First let me address a few factual issues:

- 25 years ago, Virginia Highland (no "s", sorry to be so old-fashioned) was not lower income or lower middle class. I lived there, and while it wasn't quite as yuppified as it is today, it was pretty close. That's really neither here nor there, except for the fact intown neighborhoods don't need freeways to be vibrant and thriving.

- Atlanta's daytime population is more like 675,000 than 900,000. http://www.census.gov/population/soc...2000/tab01.xls

A more detailed analysis indicates that around 250,000 people a day commute into the city of Atlanta. As we both agree, many of those commuters are widely scattered all over the city, rather than all being concentrated downtown. http://apps89.brookings.edu:89/livin...ommuting23.xls

- Yes, metro Atlanta is growing from 70,000 to 100k people per year, but the vast majority of those people (probably 95% or more) are moving to the burbs, not into the city itself.

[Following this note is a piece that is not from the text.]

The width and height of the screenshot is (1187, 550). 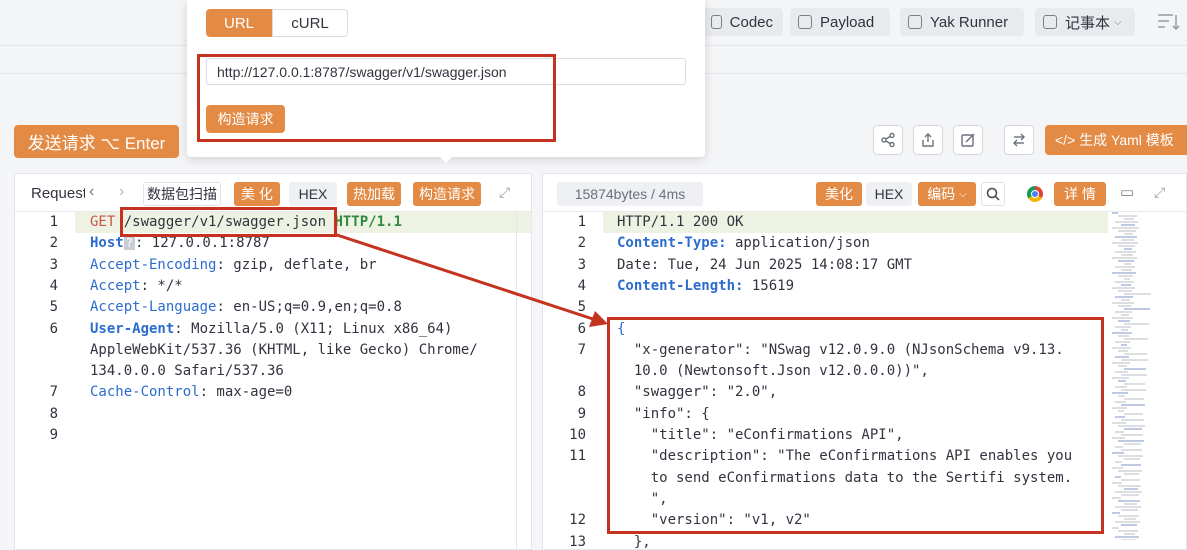 I want to click on share-icon, so click(x=888, y=140).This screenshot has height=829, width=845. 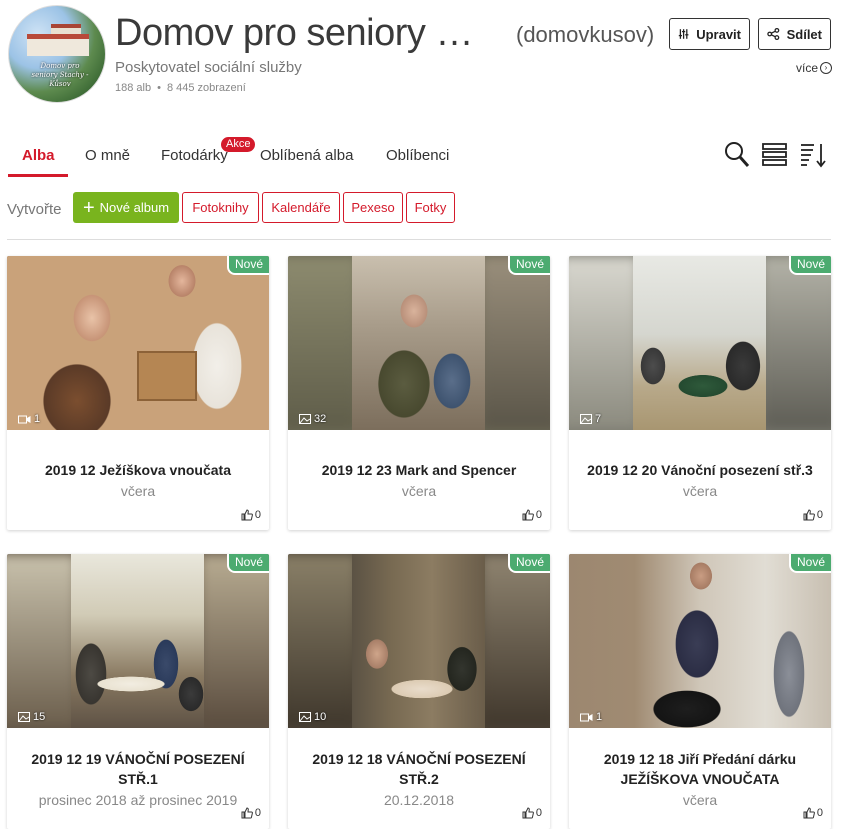 What do you see at coordinates (312, 419) in the screenshot?
I see `media-count: 32` at bounding box center [312, 419].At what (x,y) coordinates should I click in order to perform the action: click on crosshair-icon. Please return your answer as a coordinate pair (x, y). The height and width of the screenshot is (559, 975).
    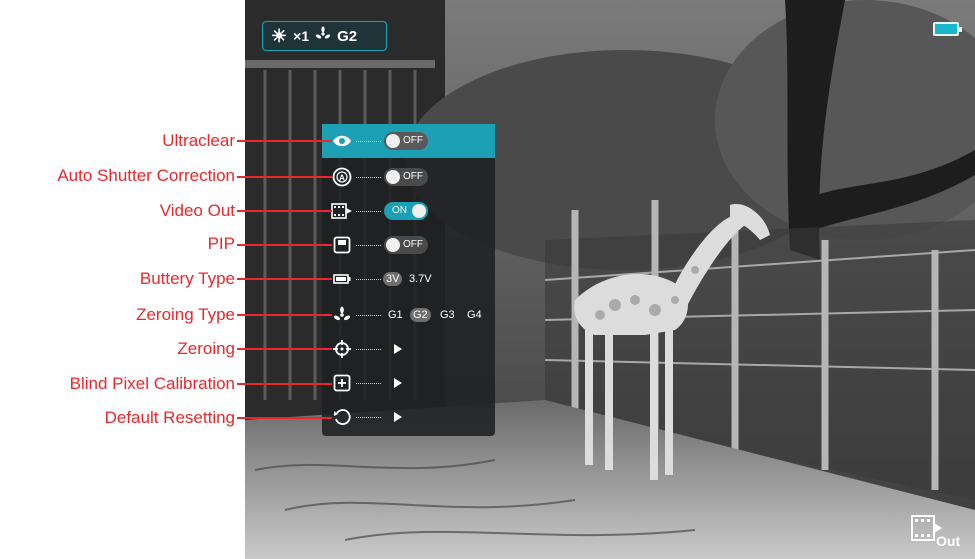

And most of those people are commuting from one suburb to another. So if they want freeways to do that, then those freeways should be placed in the suburbs where their burden falls on the folks who primarily use them.


Here's what I'm really getting at. I'm not opposed to expressways -- perhaps they are great for suburbia, but they aren't appropriate in urban areas. Within the city, we could easily accomplish our transportation goals through a first class system of surface streets and public transportation.

Let the massive freeways begin at some point outside of the central urban fabric. People who wish to leave the city would be able to easily access those freeways via surface streets or public transportation. People coming in from the outlying areas could likewise travel by freeway through their own suburbs, and then transfer to an efficient system of streets and public transportation once they get to the city. I'm simply saying we should keep the freeways outside of the central urban areas. For the reasons I mentioned above, it's unfair and unnecessary to have these massive concrete gulches carving through the middle of the city itself.

I'm glad it's easy for you personally to zip out to Norcross or Riverdale, but frankly -- and I mean no offense whatsoever -- that hardly justifies the enormous destruction that the downtown connector has wreaked upon the city of Atlanta. With a first class system of city streets, you could just as easily navigate to a point outside the urban core, and then pick up the freeway at its suburban point of origin and proceed on to your destination.

As everyone knows, it's a significant misnomer to refer to the downtown connector as an "expressway" in the first place. The reality is that it's virtually an impenetrable mess for 2-3 hours in the morning and 2-3 hours again in the afternoon during so-called "rush hour." All of us who've endured that nightmare for years can readily see that a large portion of the traffic has nothing whatsoever to do with downtown -- it's suburbanites passing through.

I've always lived inside the city limits of Atlanta, and there isn't one single place within the city for which I need a freeway. I'd certainly like to see better intersections, more connectivity, better designed surface streets, and more options for non-automobile transportation. But I don't need freeways slicing up my city.

Atlanta has boomed in spite of the freeways, not because of them. There's a place for these mega limited access roads, but it's not in the middle of our established urban areas.